**** SUPPLIED MATERIAL ****

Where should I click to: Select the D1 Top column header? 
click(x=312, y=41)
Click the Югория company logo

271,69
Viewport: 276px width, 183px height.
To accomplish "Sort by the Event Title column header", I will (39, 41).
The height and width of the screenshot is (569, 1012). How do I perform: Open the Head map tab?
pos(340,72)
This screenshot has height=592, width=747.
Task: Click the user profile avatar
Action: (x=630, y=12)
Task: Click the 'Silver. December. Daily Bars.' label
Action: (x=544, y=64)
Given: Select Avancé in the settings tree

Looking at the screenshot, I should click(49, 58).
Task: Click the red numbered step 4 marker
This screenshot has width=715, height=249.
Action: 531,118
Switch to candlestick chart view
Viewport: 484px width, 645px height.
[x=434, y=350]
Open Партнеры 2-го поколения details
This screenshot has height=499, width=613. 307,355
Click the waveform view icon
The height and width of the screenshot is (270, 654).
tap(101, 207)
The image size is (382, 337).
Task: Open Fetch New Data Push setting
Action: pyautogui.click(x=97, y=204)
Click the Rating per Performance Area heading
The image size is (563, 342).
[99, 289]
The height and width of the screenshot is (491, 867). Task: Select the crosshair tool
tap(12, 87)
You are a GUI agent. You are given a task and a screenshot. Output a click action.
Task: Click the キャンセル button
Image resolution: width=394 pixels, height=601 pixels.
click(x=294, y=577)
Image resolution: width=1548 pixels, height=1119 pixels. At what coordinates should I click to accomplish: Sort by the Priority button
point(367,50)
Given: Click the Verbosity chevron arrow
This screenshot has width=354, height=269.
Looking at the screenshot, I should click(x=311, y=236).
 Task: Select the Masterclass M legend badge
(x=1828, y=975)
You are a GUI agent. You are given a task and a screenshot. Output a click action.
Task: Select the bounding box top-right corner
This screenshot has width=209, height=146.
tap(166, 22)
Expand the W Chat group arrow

****

WHAT TO WORK ON:
Look above and repeat, character for character, the lines from the first one to the line with "Task: Click the red numbered step 4 marker", counting both.

RESULT:
Where should I click to: Select the D1 Top column header? 
click(x=312, y=41)
Click the Югория company logo

271,69
Viewport: 276px width, 183px height.
To accomplish "Sort by the Event Title column header", I will (39, 41).
The height and width of the screenshot is (569, 1012). How do I perform: Open the Head map tab?
pos(340,72)
This screenshot has height=592, width=747.
Task: Click the user profile avatar
Action: (x=630, y=12)
Task: Click the 'Silver. December. Daily Bars.' label
Action: (x=544, y=64)
Given: Select Avancé in the settings tree

Looking at the screenshot, I should click(49, 58).
Task: Click the red numbered step 4 marker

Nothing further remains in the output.